### REQUIRED WORK
Provide again, from the entries below, every line from the one containing "Click the funnel filter columns button" through the one containing "The width and", exactly as written, and no other line.

### RECORDS FOR PROCESSING
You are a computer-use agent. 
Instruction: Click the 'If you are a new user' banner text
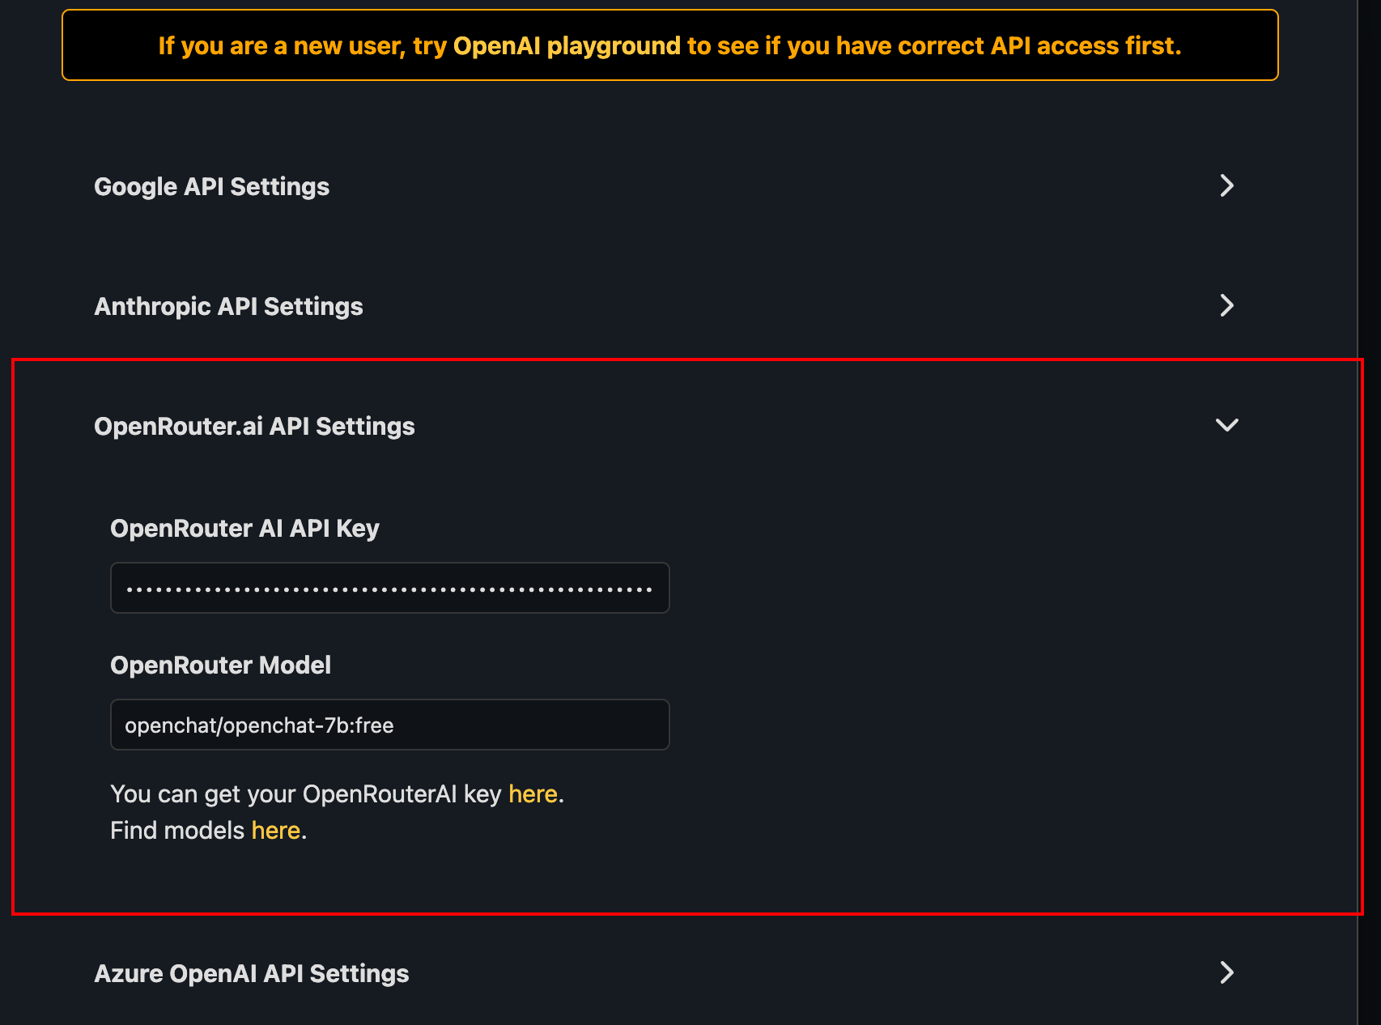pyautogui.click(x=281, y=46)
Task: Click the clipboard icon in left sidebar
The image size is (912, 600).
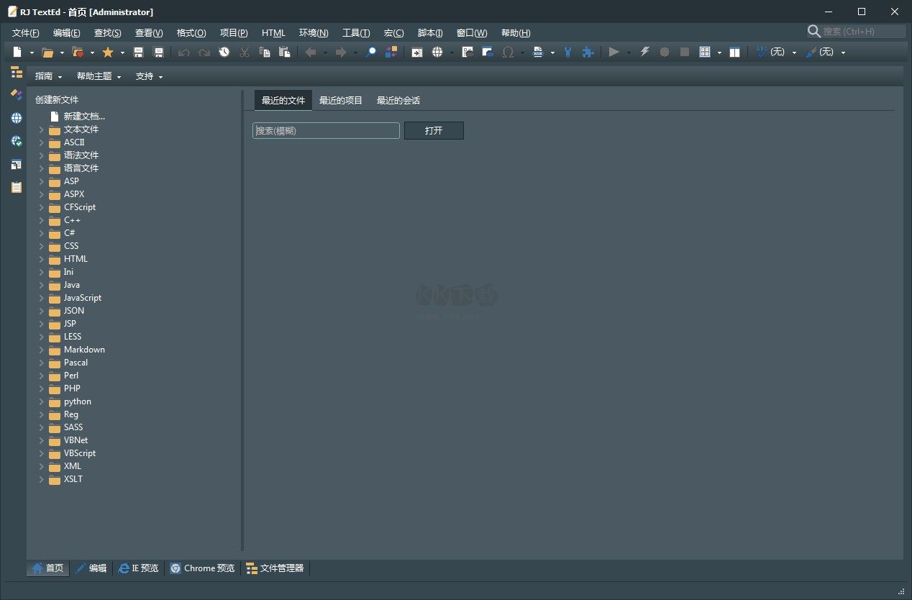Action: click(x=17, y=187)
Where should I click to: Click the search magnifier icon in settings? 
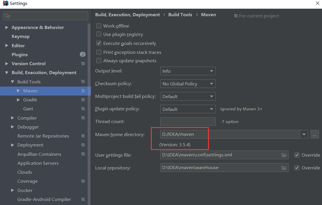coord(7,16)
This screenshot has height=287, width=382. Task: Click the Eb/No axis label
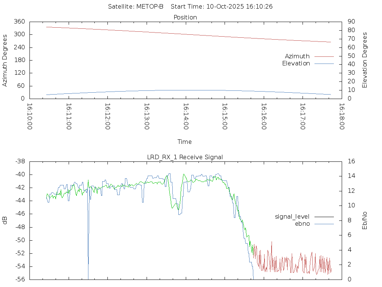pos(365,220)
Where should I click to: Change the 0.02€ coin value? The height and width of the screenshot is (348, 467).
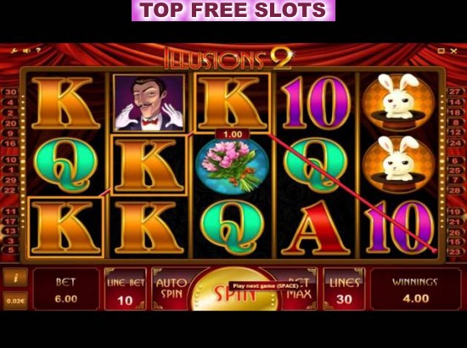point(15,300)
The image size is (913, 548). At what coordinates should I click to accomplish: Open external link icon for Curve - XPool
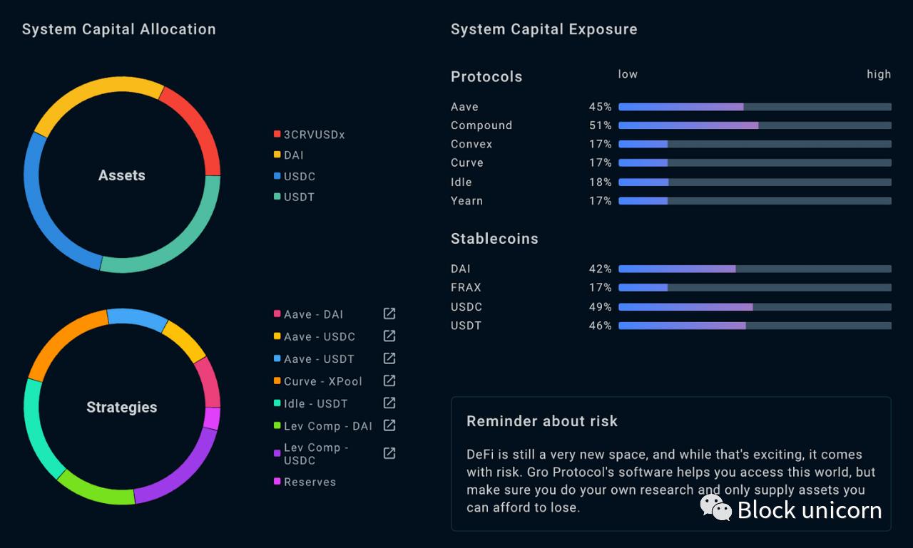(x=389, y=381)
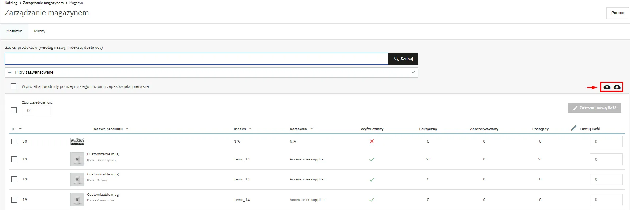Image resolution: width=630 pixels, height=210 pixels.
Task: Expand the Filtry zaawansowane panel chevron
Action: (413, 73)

==

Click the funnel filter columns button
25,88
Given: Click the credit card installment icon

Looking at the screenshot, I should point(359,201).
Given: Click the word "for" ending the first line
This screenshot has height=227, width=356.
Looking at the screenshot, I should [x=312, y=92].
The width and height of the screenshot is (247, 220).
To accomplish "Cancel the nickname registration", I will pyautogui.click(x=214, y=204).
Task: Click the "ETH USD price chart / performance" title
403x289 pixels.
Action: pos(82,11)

---

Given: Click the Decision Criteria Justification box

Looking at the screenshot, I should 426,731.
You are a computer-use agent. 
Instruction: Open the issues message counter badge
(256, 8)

### SOLUTION FOR THIS TASK
Click the funnel filter columns button
25,88
Given: Click the credit card installment icon

Looking at the screenshot, I should point(359,201).
Given: Click the word "for" ending the first line
This screenshot has height=227, width=356.
Looking at the screenshot, I should [x=312, y=92].
The width and height of the screenshot is (247, 220).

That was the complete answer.